I just knew I would be up to the task because all my life I had been encouraged to achieve the unthinkable. In the home and in the welcoming Australian culture which reared me, I watched hard-working and self-sacrificing people make great institutions in which I was to thrive. Today, with these blessings in mind, I wonder if what I developed wasn’t also a hefty sense of arrogance.
By contrast, Olivia Ilic seems to know that she will always live through the cycle of competencies, beginning with ‘I do not know what I do not know’. Consequently, I believe, her self-regard, based on the need to fail in order to learn, seems to have sustained her through the relentless change of digital disruption. Furthermore, she is remarkably matter-of-fact about learning and failing. The baby boomer in me can’t believe the lack of high drama she shows for just getting on with the job of dealing with change.
My advice is to treat all creative destruction and near misses the same, as learning. Whilst it is not always easy to admit failure there is a high likelihood that some form of learning will occur as a result of this experience.
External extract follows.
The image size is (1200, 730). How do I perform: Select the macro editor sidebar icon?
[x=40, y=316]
The irony, of course, is that in accepting that failure is part of learning, Olivia’s stories are always, by Sinek’s description, inside-out because they reveal her beliefs around giving service. Remarkably, I see that they may also fit Clare’s yearning to tell inside and outside tales through sparkling philosophical discussions.
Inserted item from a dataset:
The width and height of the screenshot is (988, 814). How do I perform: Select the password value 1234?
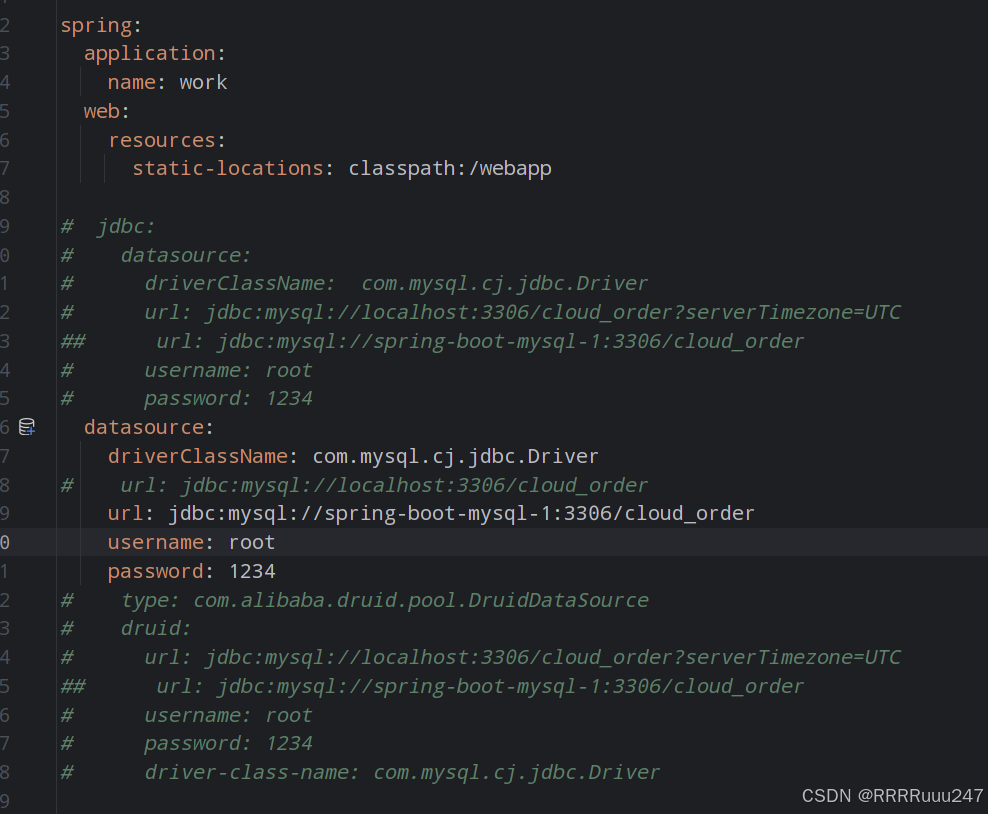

With both these things in mind, as I stumble through my business planning in the coming days, I shall seriously consider Olivia’s questions about creative destruction:
Is it a literal ‘fire’ such as an act of burning something to the ground? Who sets light to the fire? The founder? The competition? The customer uprising? How long does a flame stay alight before it disintegrates into ashes?
What amazing questions to consider as I try to ignite a small campfire discussion with different generations of readers around this post. But if I fail to raise a response, I look forward to learning from what I hope to be the first of many posts.